Hoge Raad, 11-12-2015, ECLI:NL:HR:2015:3542, 15/01415
Hoge Raad, 11-12-2015, ECLI:NL:HR:2015:3542, 15/01415
Gegevens
- Instantie
- Hoge Raad
- Datum uitspraak
- 11 december 2015
- Datum publicatie
- 11 december 2015
- ECLI
- ECLI:NL:HR:2015:3542
- Formele relaties
- In cassatie op : ECLI:NL:GHARL:2015:1158
- Zaaknummer
- 15/01415
Inhoudsindicatie
HR: 81.1 RO.
Uitspraak
11 december 2015
Nr. 15/01415
Arrest
gewezen op het beroep in cassatie van [X] te [Z] (hierna: belanghebbende) tegen de uitspraak van het Gerechtshof Arnhem-Leeuwarden van 17 februari 2015, nr. 13/00878, op het hoger beroep van belanghebbende tegen een uitspraak van de Rechtbank Arnhem (nr. AWB 11/1877) betreffende de aan belanghebbende voor het jaar 2007 opgelegde aanslag in de inkomstenbelasting/premie volksverzekeringen.
1 Geding in cassatie
Belanghebbende heeft tegen ’s Hofs uitspraak beroep in cassatie ingesteld en daarbij een aantal klachten aangevoerd.

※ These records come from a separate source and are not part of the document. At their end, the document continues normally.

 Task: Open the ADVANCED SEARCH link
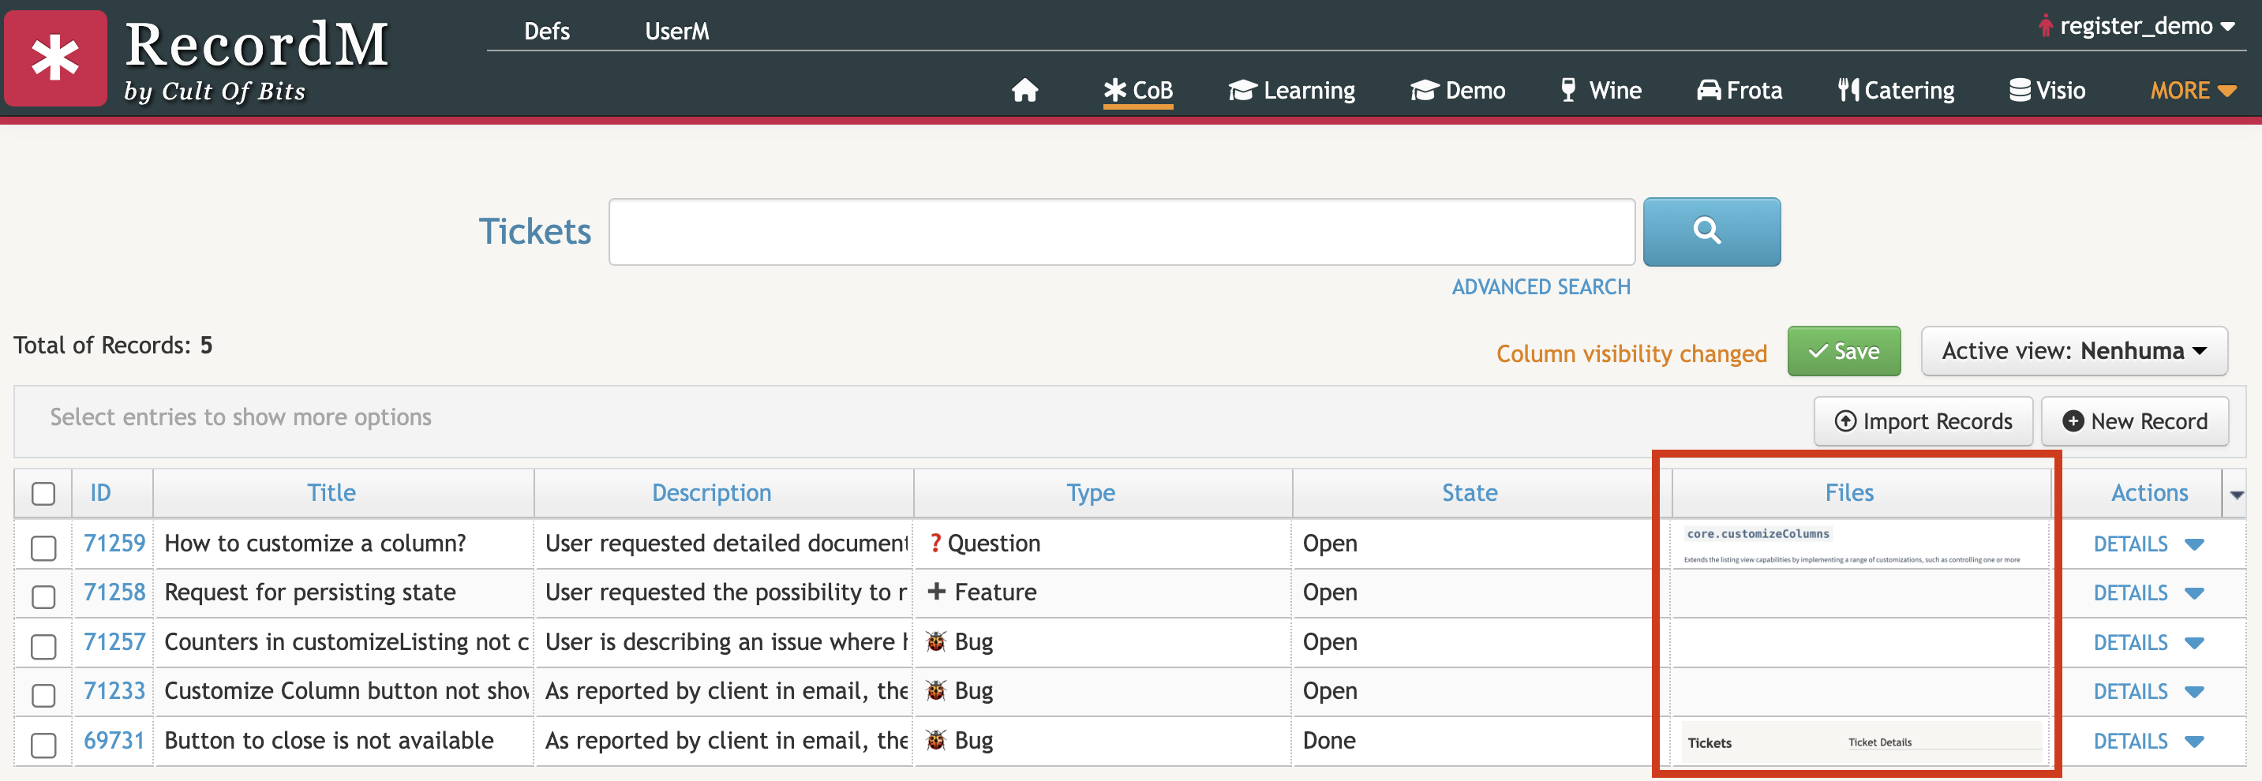1540,287
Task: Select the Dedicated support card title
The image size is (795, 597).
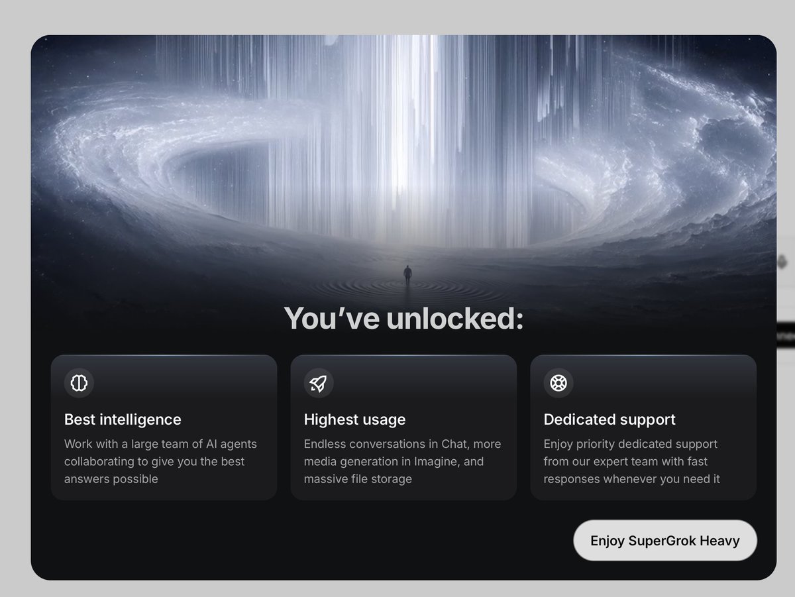Action: (610, 419)
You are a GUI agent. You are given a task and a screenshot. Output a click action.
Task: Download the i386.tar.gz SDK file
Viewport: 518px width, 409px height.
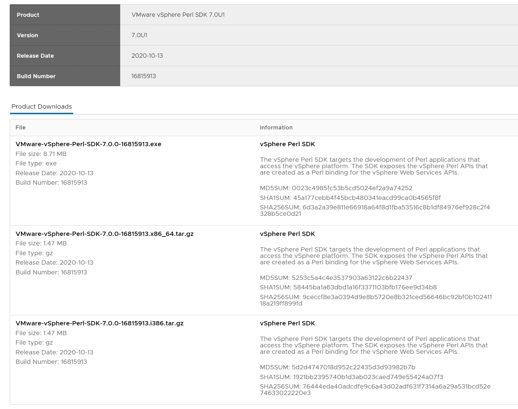(99, 323)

De Staatssecretaris van Financiën heeft een verweerschrift ingediend.
Belanghebbende heeft een conclusie van repliek ingediend.
2 Beoordeling van de klachten
De klachten kunnen niet tot cassatie leiden. Dit behoeft, gezien artikel 81, lid 1, van de Wet op de rechterlijke organisatie, geen nadere motivering, nu de klachten niet nopen tot beantwoording van rechtsvragen in het belang van de rechtseenheid of de rechtsontwikkeling.
3 Proceskosten
De Hoge Raad acht geen termen aanwezig voor een veroordeling in de proceskosten.